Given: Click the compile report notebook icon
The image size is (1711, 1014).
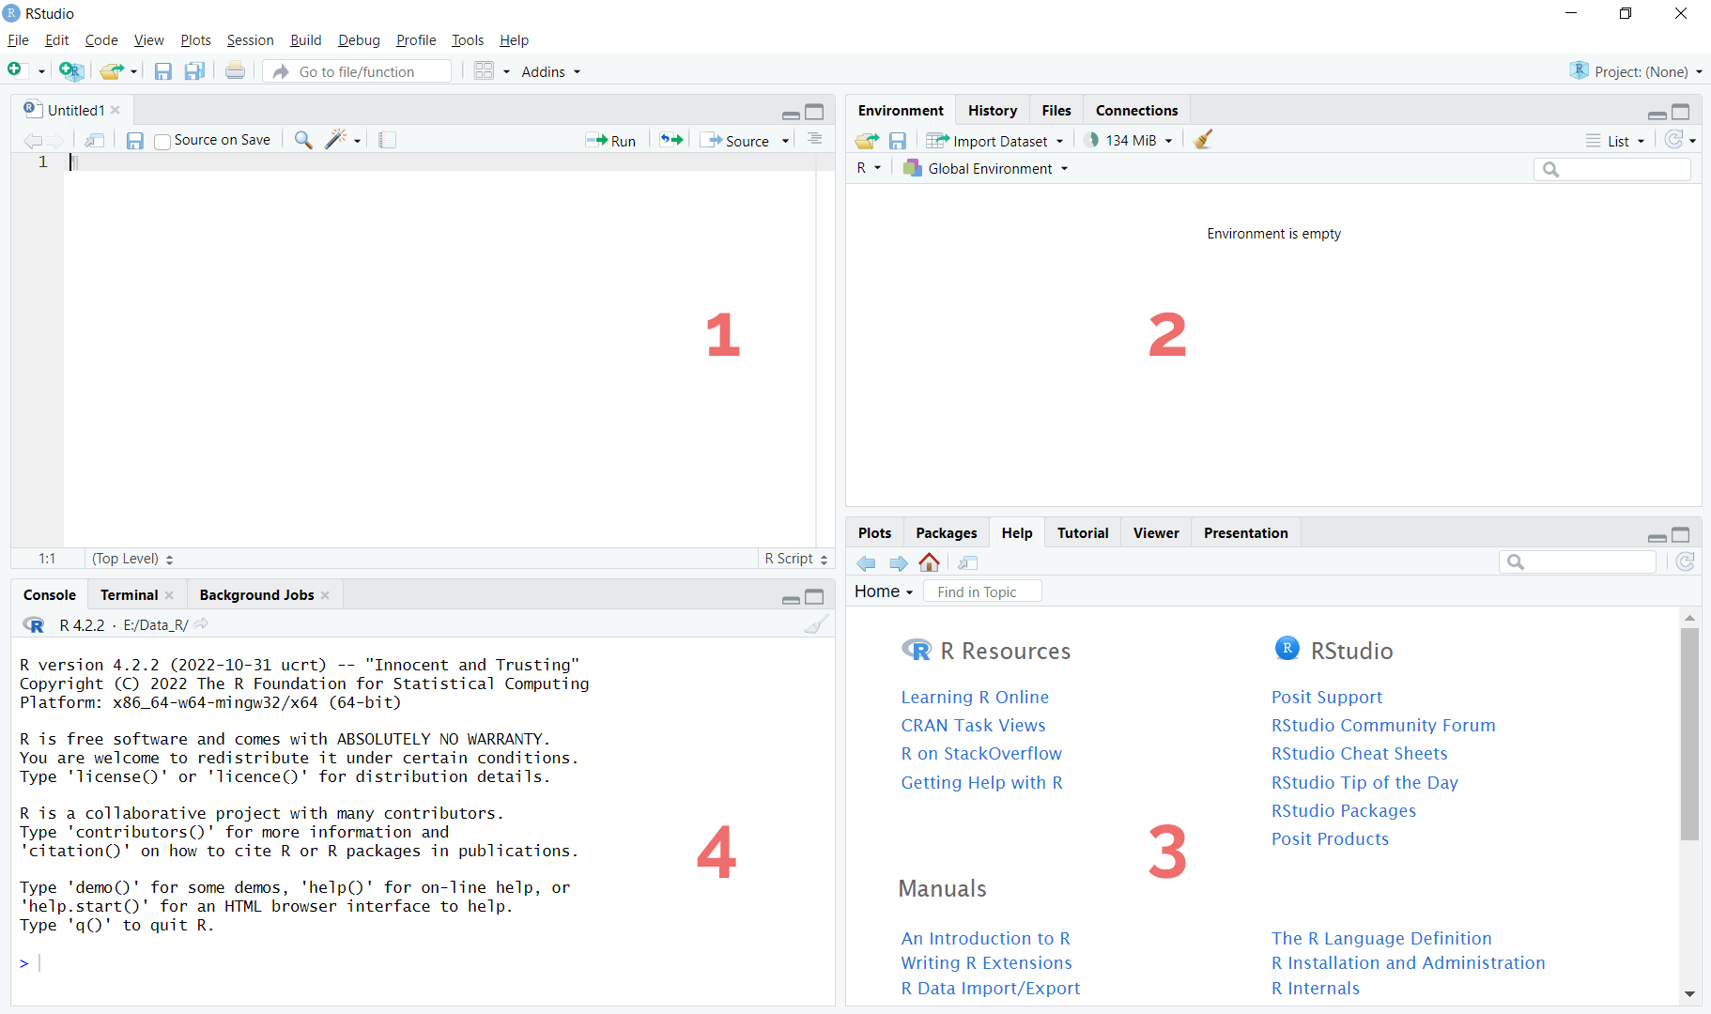Looking at the screenshot, I should 387,140.
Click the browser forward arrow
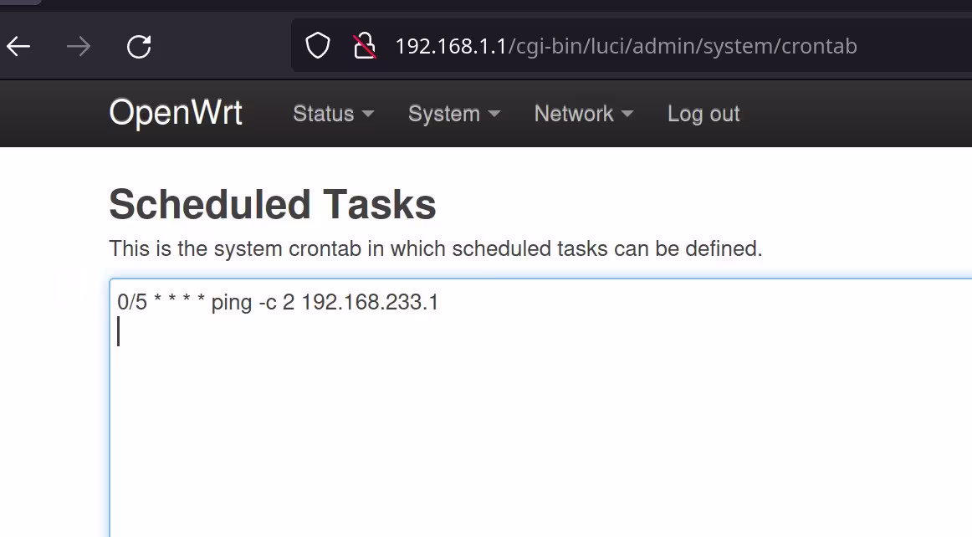The width and height of the screenshot is (972, 537). pos(79,47)
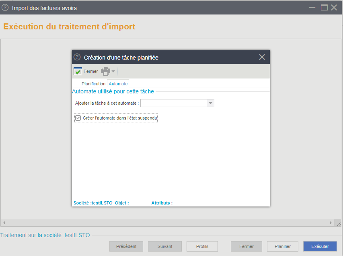The width and height of the screenshot is (343, 256).
Task: Click the Fermer checkmark icon in dialog toolbar
Action: coord(78,71)
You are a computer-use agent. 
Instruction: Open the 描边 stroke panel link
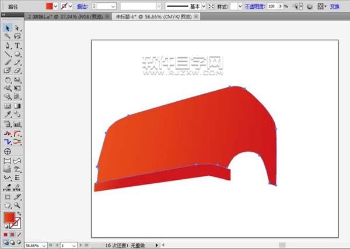83,6
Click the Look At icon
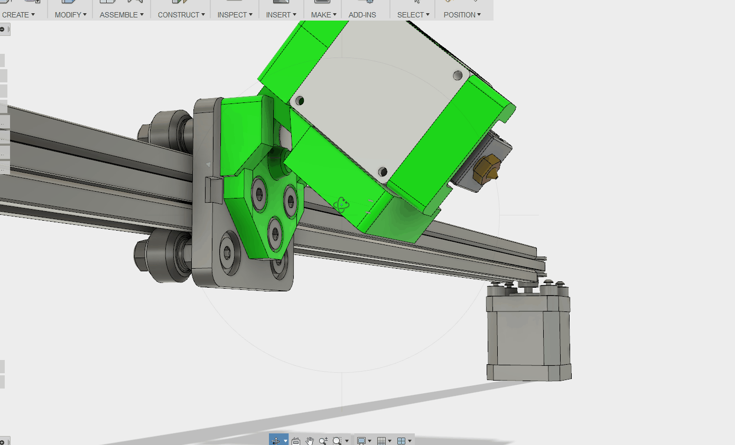The image size is (735, 445). coord(296,441)
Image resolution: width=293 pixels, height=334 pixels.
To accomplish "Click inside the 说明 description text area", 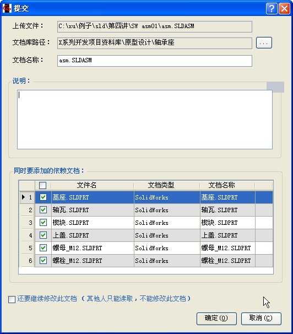I will 145,120.
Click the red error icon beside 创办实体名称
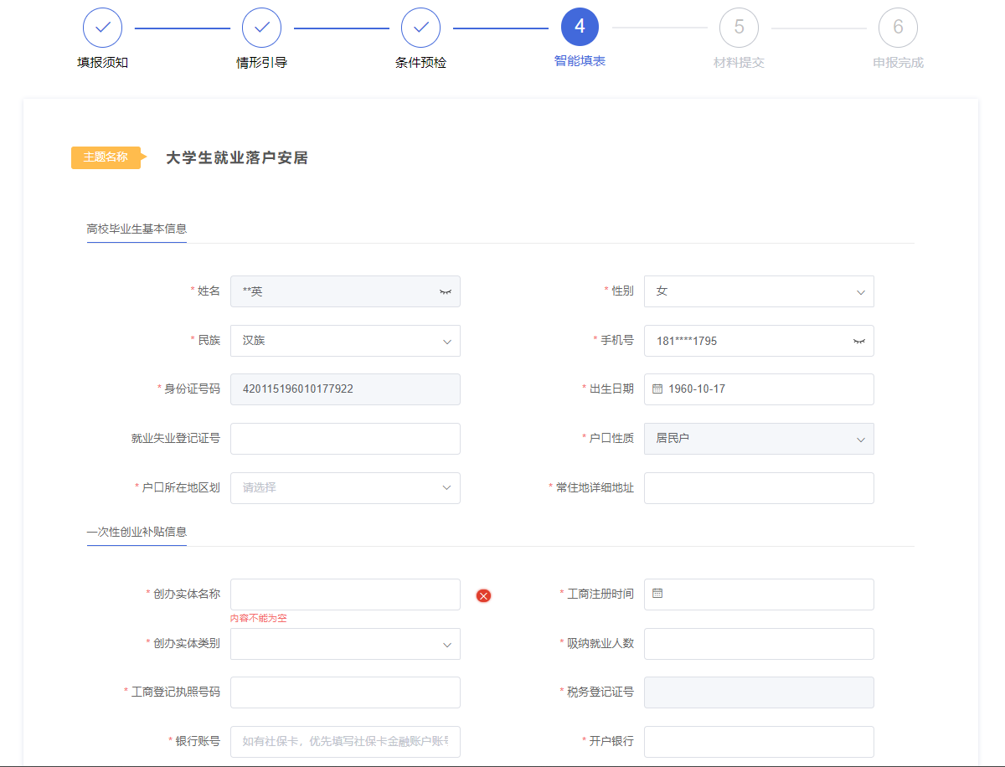 (x=483, y=595)
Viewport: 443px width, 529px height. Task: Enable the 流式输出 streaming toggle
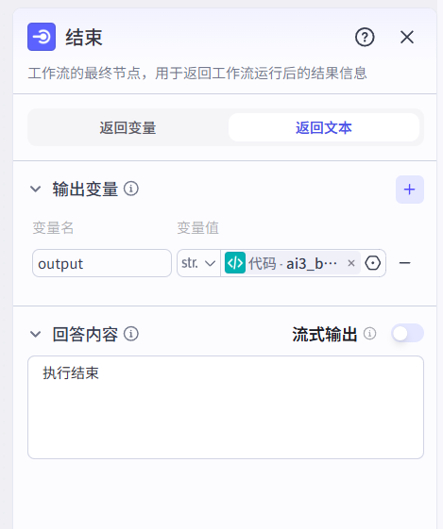point(407,333)
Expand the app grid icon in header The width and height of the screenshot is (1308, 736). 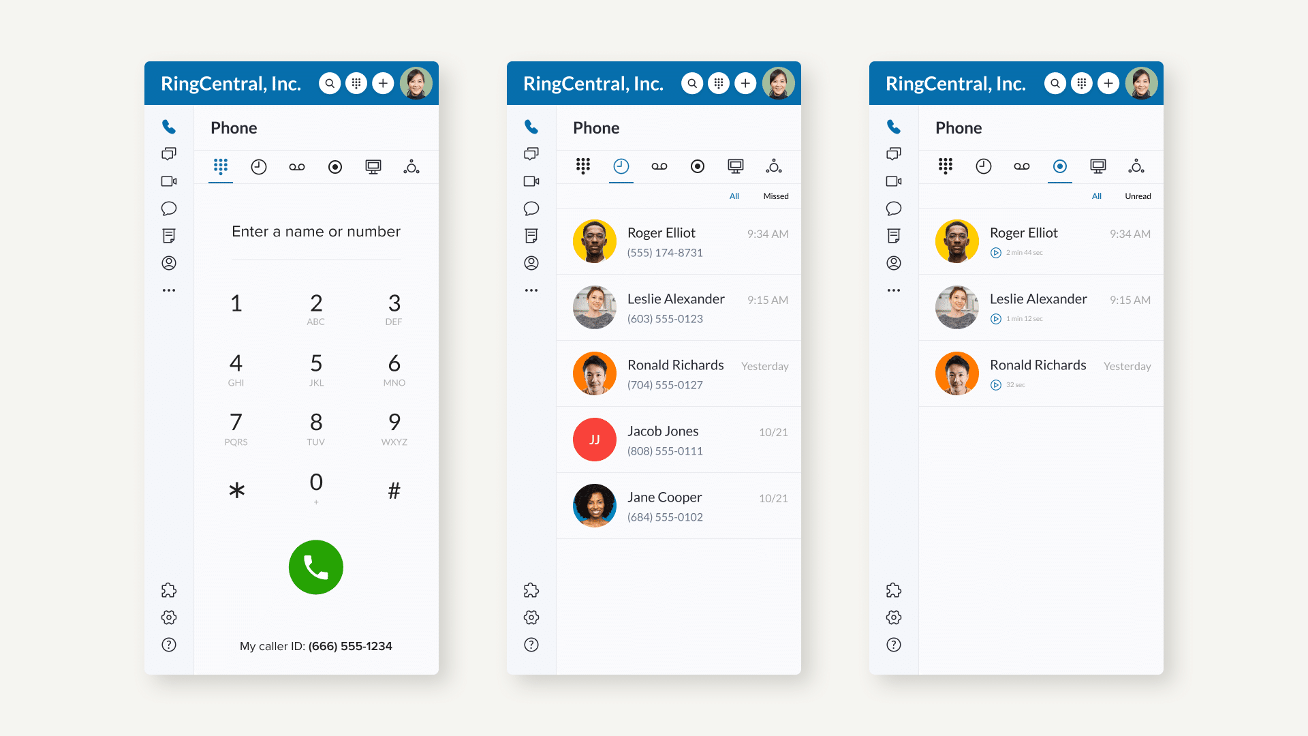[x=357, y=82]
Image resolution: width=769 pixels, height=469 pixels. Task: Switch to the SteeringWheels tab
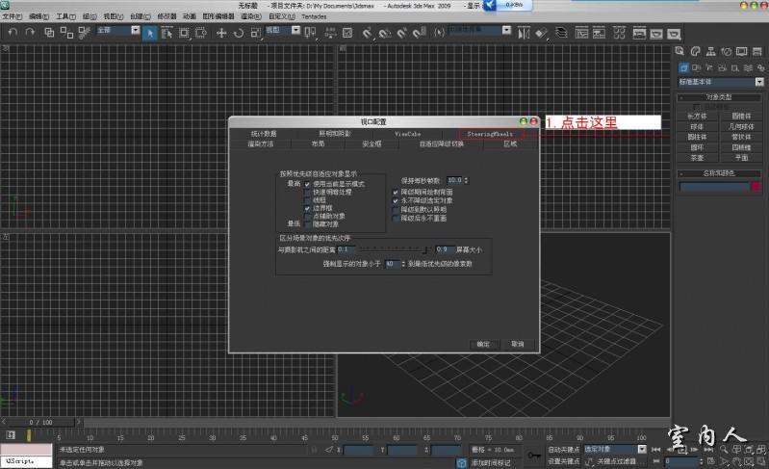click(490, 134)
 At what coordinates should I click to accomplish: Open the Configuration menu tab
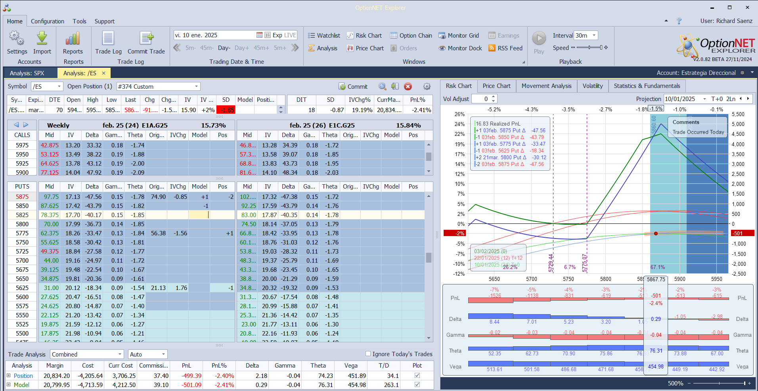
··········
From the line containing "Image resolution: width=769" down to the end of the data above, reproduce each line exactly; no pictures.

Image resolution: width=769 pixels, height=469 pixels. Task: Switch to the SteeringWheels tab
click(490, 134)
 At what coordinates should I click to accomplish: Open the Configuration menu tab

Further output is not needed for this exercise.